Step 1: Find the coordinates of D.

The midpoint D of AB is given by:

\(D = \left( \frac{1 + 9}{2}, \frac{3 + (-1)}{2} \right) = (5, 1)\)

Step 2: Write an equation for CD² = 20.

The distance squared from C to D is:

\((x - 5)^2 + (y - 1)^2 = 20\)

Step 3: Find an equation for AC = BC and simplify.

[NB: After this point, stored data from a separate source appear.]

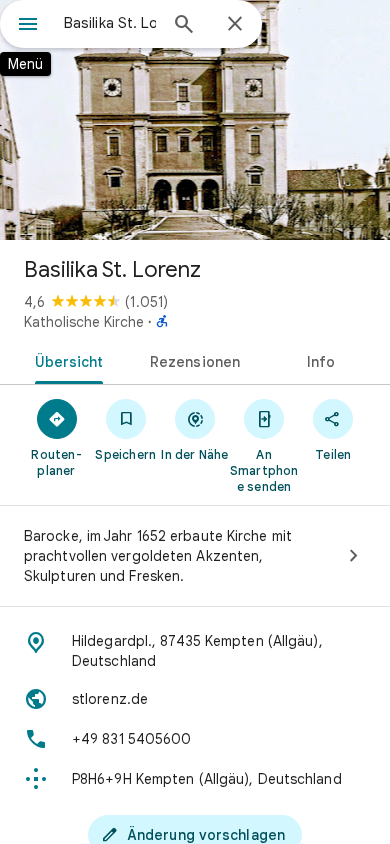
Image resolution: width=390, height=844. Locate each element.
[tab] (65, 360)
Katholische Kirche (84, 322)
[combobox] (110, 23)
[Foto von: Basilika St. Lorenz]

The distances squared are:

\((x - 1)^2 + (y - 3)^2 = (x - 9)^2 + (y + 1)^2\)

Expanding both sides:

\(x^2 - 2x + 1 + y^2 - 6y + 9 = x^2 - 18x + 81 + y^2 + 2y + 1\)

Simplifying gives:

\(-2x - 6y + 10 = -18x + 2y + 82\)

\(16x - 8y = 72\)

\(y = 2x - 9\)

Step 4: Find the possible coordinates of C.

Substitute \(y = 2x - 9\) into \((x - 5)^2 + (y - 1)^2 = 20\):

\((x - 5)^2 + (2x - 10)^2 = 20\)

\((x - 5)^2 + (2x - 10)^2 = 20\)

\(5x^2 - 50x + 105 = 0\)

Solving gives \(x = 3\) or \(x = 7\).

For \(x = 3\), \(y = 2(3) - 9 = -3\).

For \(x = 7\), \(y = 2(7) - 9 = 5\).

Thus, the possible coordinates of C are (3, -3) and (7, 5).